Cloud

WITH

The WITH clause defines auxiliary statements (referred to by their alias names) for use within a larger query. These auxiliary statements are also known as Common Table Expressions (CTEs).

Syntax

The WITH clause precedes the primary statement it is attached to and contains a list of auxiliary statements with corresponding aliases.

WITH [with_statement_alias AS (with_statement_body)]+ primary_statement;
  • primary_statement: A SELECT, INSERT, UPDATE, or DELETE statement.

  • with_statement_body: A SELECT statement. It can refer to aliases defined earlier in the query.

Semantics

Redpanda SQL only supports non-materialized CTEs. Each auxiliary query alias is replaced with its corresponding body at the early stages of query processing. The following query:

WITH a AS (SELECT 77), b AS (SELECT * FROM a) SELECT * FROM b

is effectively turned into:

SELECT * FROM (SELECT * FROM (SELECT 77) AS a) AS b

The auxiliary query gets the same alias (AS b part) as in the WITH clause. To change it, set a new alias on usage.
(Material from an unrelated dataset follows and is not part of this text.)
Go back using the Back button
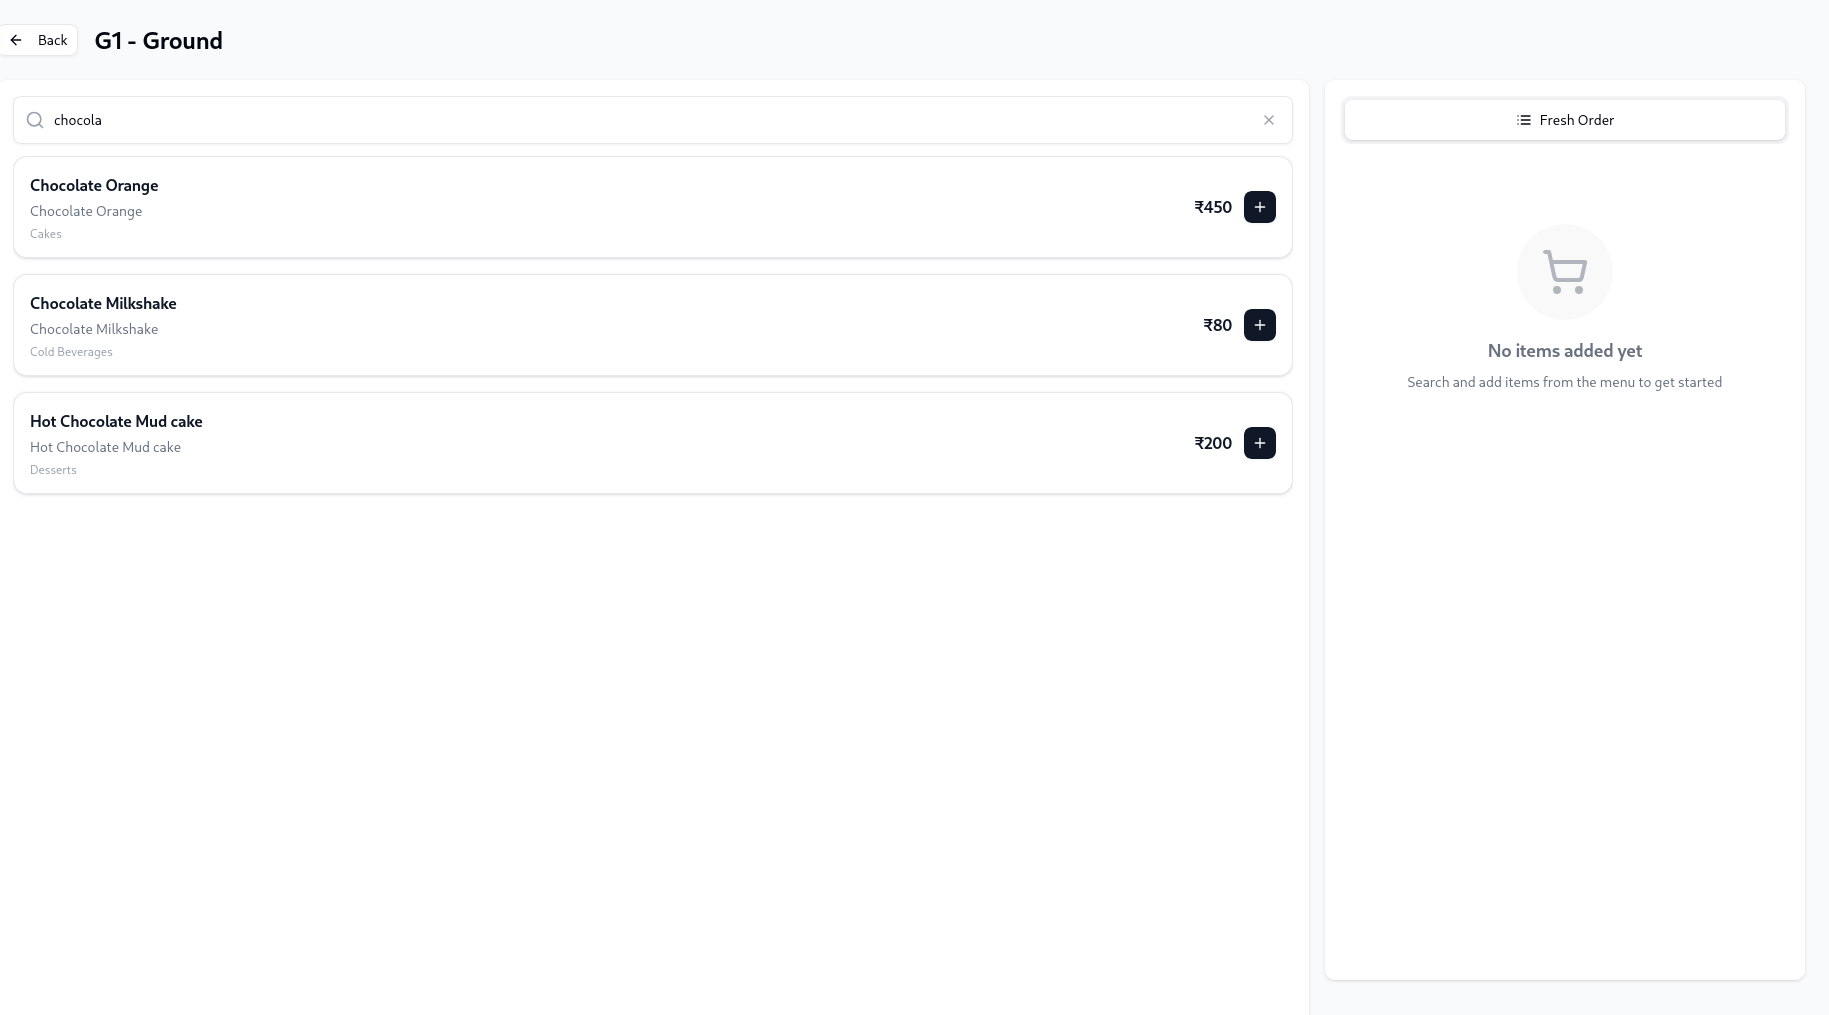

WITH b AS (SELECT 1 AS c1) SELECT b.c1, b1.c1 FROM b CROSS JOIN b AS b1;

Usage

Non-materialized WITH clauses are useful when you want to refactor a complex query to make it more readable. You can extract subqueries or reuse them in several places, having only one definition. Each use of a query is optimized separately, specifically for how the parent query uses its results. For example:

WITH math_grades AS (SELECT g_date, semester_id, grade FROM grades WHERE subject="Math")
SELECT * FROM
(SELECT AVG(grade) FROM math_grades WHERE semester_id=2137) AS avg_semester_grades,
(SELECT AVG(grade) FROM math_grades WHERE g_date >= (CURRENT_TIMESTAMP() - INTERVAL '1 y')) AS avg_year_grades

Both subqueries use the same auxiliary math_grades query, but each filters it using different keys. As a result, both scans only read part of the table. With a materialized CTE (not yet supported), the query engine would scan the whole table first and then filter the result twice, once for each subquery.

Alias context

You cannot create more than one CTE with the same alias within a single WITH clause. However, nested SELECT statements can each have their own WITH clauses, creating their own contexts for defined aliases.

The same alias can be defined in more than one context.

WITH a AS ( -- creates context 1
    SELECT 1
)
SELECT * FROM (
    WITH a AS (SELECT 2) -- creates context 2
    SELECT * FROM a -- uses context 2
) CROSS JOIN a; -- uses context 1

The query returns 2, 1 as output.

When referencing an alias, the context defined at the nested query level is used. If the nested context does not define the referenced alias, the search moves up one level and repeats until an alias definition is found.

WITH a AS (
    SELECT 1
)
SELECT * FROM (
    WITH b as (SELECT 2)
    SELECT * FROM b
) CROSS JOIN b; -- error

The query returns ERROR: relation "b" does not exist, because b is not defined in this context or any of the contexts above.